Open Plan Office Anyone?

Moving from a traditional office space to an open office can be a difficult change for all members of a team.

Three Benefits

Moving to an open-plan office is usually done for one or more of the following reasons:

  • To save money. An open plan office gives your more space to fit in more people.
  • To have more flexibility of current space
  • To encourage team collaboration
  • To reduce hierarchy.

Shifting to open office spaces does help an organization meet these goals, but this transition can also require some additional tactics to circumvent any problems that may arise after the open office is established.

Well defined expectations are a strategic part of the shift to an open office.

Involve the Team

The best way to create these guidelines is with input from employees. A small team of employees from various departments along with a member of Human Resources is a good place to start. When employees feel ownership over policies, adherence rates will be higher.

Present the new policies along with other information about the move.

Posting policies on the corporate intranet may also prove useful. Be clear about what necessitates the move.

Using the simplest versions of the guidelines will ensure maximum understanding.

Top Issues in an Open Office

Keep it Down, Take it to the Conference Room.

Noise is a common complaint in an open office plan. Some employees find it difficult to work with usual office noise. Music (if allowed) should be played only on headphones and then only so the intended listener can hear it.

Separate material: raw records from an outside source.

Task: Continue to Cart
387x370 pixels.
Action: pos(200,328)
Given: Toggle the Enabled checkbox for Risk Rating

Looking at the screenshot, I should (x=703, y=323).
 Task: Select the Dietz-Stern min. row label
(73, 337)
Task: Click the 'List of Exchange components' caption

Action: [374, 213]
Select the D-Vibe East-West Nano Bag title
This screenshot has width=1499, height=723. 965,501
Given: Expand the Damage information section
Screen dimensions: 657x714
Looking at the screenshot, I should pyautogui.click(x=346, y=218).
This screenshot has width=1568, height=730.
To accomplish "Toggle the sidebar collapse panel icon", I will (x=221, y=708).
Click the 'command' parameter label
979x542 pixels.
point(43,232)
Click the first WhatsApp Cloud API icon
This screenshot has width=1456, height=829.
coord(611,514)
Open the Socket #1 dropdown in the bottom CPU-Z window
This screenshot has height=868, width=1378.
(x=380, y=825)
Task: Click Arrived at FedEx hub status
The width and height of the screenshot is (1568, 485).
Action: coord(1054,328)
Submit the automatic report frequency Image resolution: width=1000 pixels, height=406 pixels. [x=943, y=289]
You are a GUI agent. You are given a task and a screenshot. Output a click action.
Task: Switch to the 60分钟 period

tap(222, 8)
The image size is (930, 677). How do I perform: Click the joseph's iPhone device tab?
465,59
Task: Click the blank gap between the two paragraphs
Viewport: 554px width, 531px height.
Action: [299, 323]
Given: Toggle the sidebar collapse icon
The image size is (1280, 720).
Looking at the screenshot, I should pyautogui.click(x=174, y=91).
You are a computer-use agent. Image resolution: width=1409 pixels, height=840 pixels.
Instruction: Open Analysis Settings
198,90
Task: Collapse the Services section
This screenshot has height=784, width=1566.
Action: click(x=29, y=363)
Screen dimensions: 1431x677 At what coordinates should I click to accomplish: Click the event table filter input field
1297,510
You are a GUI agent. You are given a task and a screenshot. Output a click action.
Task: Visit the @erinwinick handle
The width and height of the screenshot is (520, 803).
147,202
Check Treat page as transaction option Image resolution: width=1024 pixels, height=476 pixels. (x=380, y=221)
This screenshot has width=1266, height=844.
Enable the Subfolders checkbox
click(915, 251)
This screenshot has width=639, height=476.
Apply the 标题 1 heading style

The very definition of an open plan office means everyone can be heard by everyone. Be sure to provide a solution for employees who need to have a confidential business conversation. Small conference rooms or otherwise unused offices can be set aside for this purpose.

The Big Taboo

It might be hard to talk about once it’s an issue and as such strong odors can lend cause havoc in an office. Heavily applied cologne, aftershave or perfume should be discouraged. Foods that smell extremely strong should be confined to the lunch area. It goes without saying that personal hygiene should be a part of professionalism, but it is essential in an open office plan. Clear policies are crucial to deal with the issue of smell.

Sensory Overload

For some employees, visual distraction can be just as bad as auditory distractions. Encourage employees to keep their space neat and clean. This also keeps your office looking professional.

Open office plans can require some time for adjustment, but if you plan your guidelines, accordingly, you’ll help your team transition as quickly as possible.